The SAFE Port Act will build on progress and help us protect our ports in three key ways. First, the SAFE Port Act will strengthen physical security measures at our ports by helping us harness the power of technology. The bill authorizes the development of 21st century inspection equipment, so that Customs agents can check inside cargo containers for dangerous materials without having to open them. The bill also requires radiation detection technology at our 22 busiest ports by the end of next year. America has the best technology in the world, and with this bill we will apply that technology to make our ports the safest in the world.

Second, the SAFE Port Act provides legislative authority for key elements of our port security strategy. The bill codifies into law the Container Security Initiative, which we launched in 2002. Through this initiative, we have deployed American inspectors to dozens of foreign ports on five continents where they are screening cargo before it leaves for our country.

The bill also codifies into law the Customs Trade Partnership Against Terrorism, a joint effort between the public and private sectors to improve cargo security. Under this partnership, private shippers agree to improve their own security measures, and in return, they can receive benefits including expedited clearance through our ports.

And the bill provides additional authority for the Domestic Nuclear Detection Office, which we established to guard against the threat of terrorists smuggling a nuclear device into our country.

All these efforts are smart. They're working. And with this bill, they're here to stay.

Finally, the SAFE Port Act requires the Department of Homeland Security to establish a plan to speed the resumption of trade in the event of a terrorist attack on our ports or waterways. This bill makes clear that the federal government has the authority to clear waterways, identify cleanup equipment, and reestablish the flow of commerce following a terrorist attack.

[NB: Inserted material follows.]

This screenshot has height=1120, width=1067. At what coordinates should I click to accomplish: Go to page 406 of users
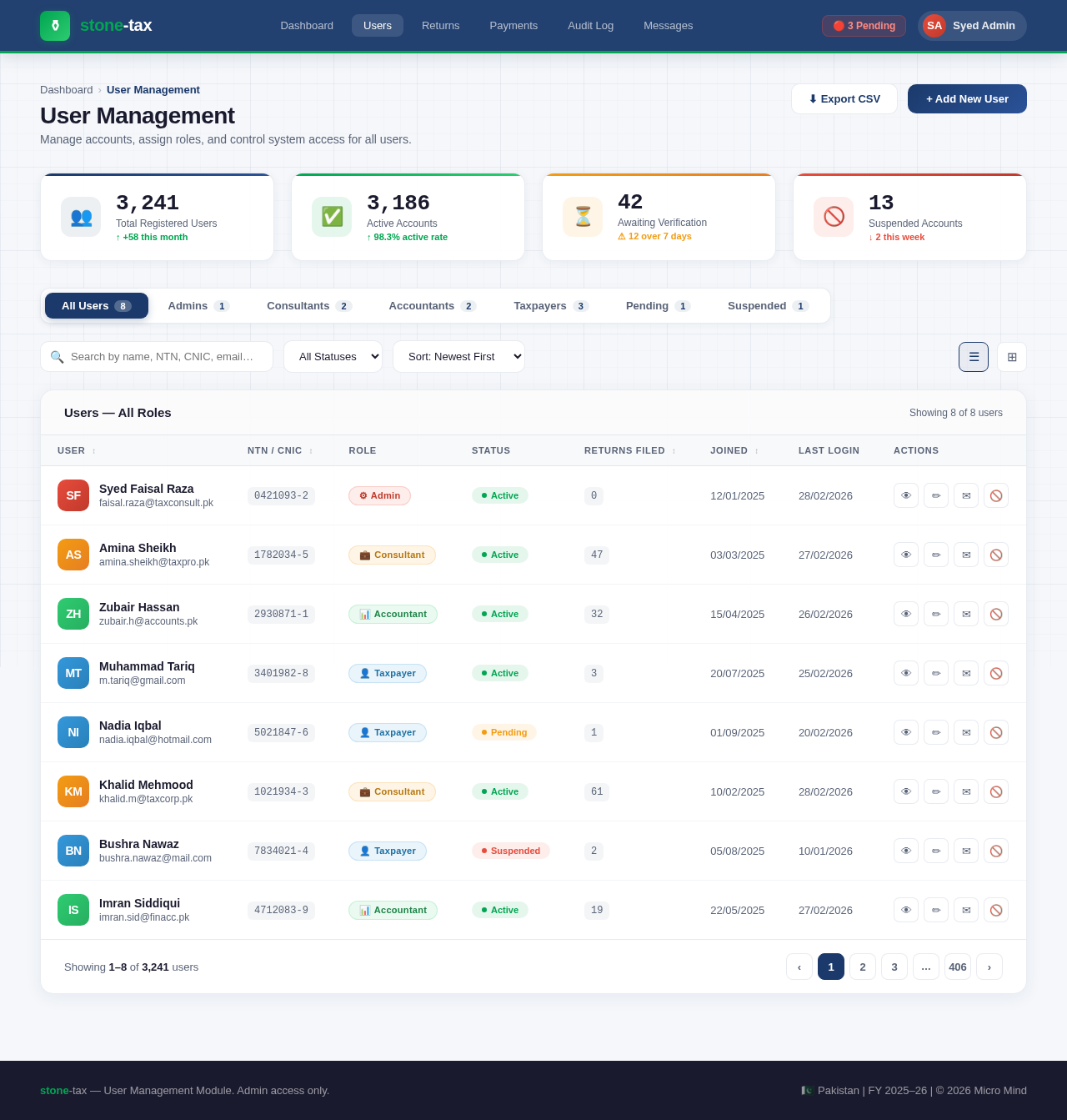(958, 967)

We'll do everything we can to prevent an attack, but if the terrorists succeed in launching an attack, we'll be ready to respond.

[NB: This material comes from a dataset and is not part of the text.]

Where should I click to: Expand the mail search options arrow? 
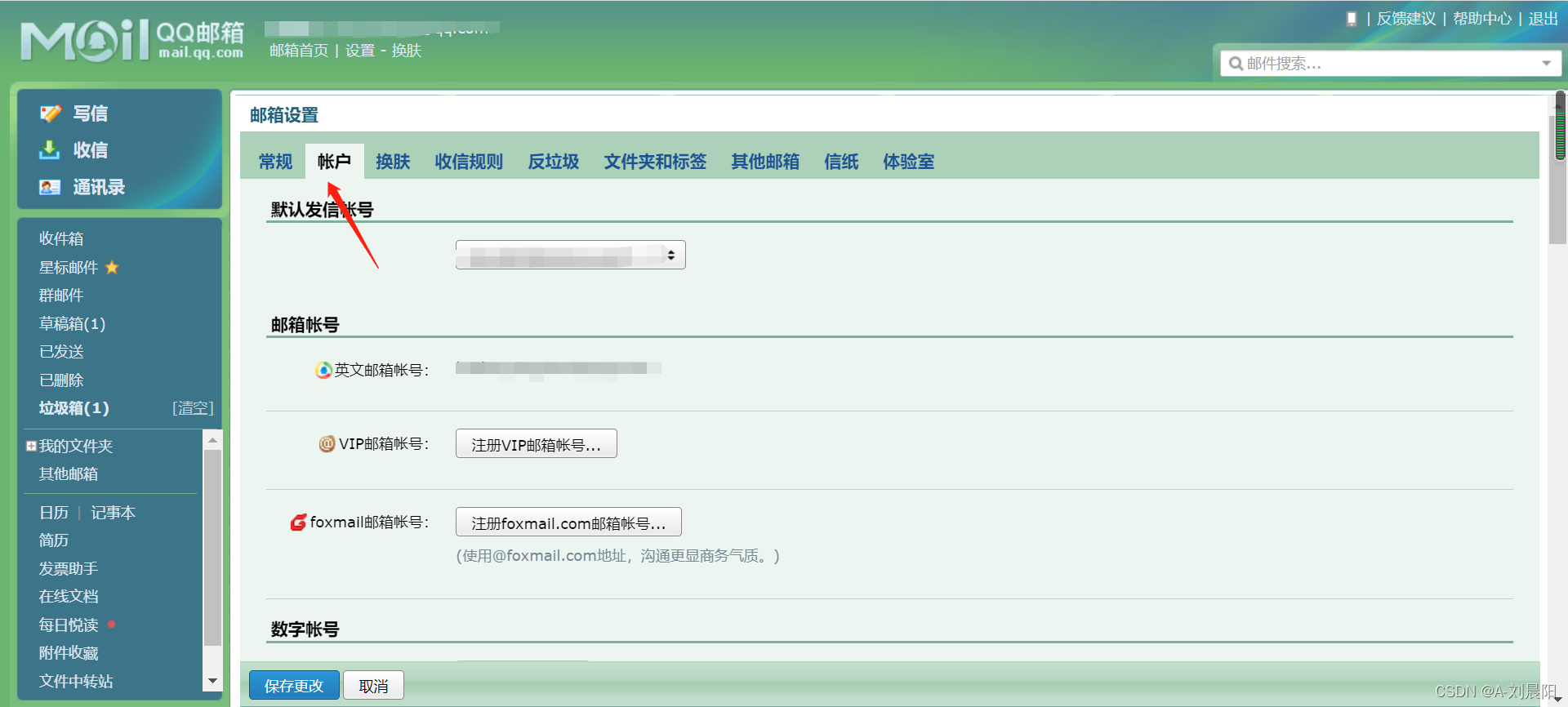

We take these steps to improve our port security, and as we do so, we thank the hardworking Americans who protect our people day in and day out. We're grateful to the Coast Guard's men and women, the Customs and Border Protection officers, our port workers and managers, state and local law enforcement officers, and all those in the private sector who do their part to keep America safe. We're going to protect our ports. We're going to defend this homeland. And we're going to win the war on terror.

With that, I'm now pleased to sign the SAFE Port Act into law. (Applause.)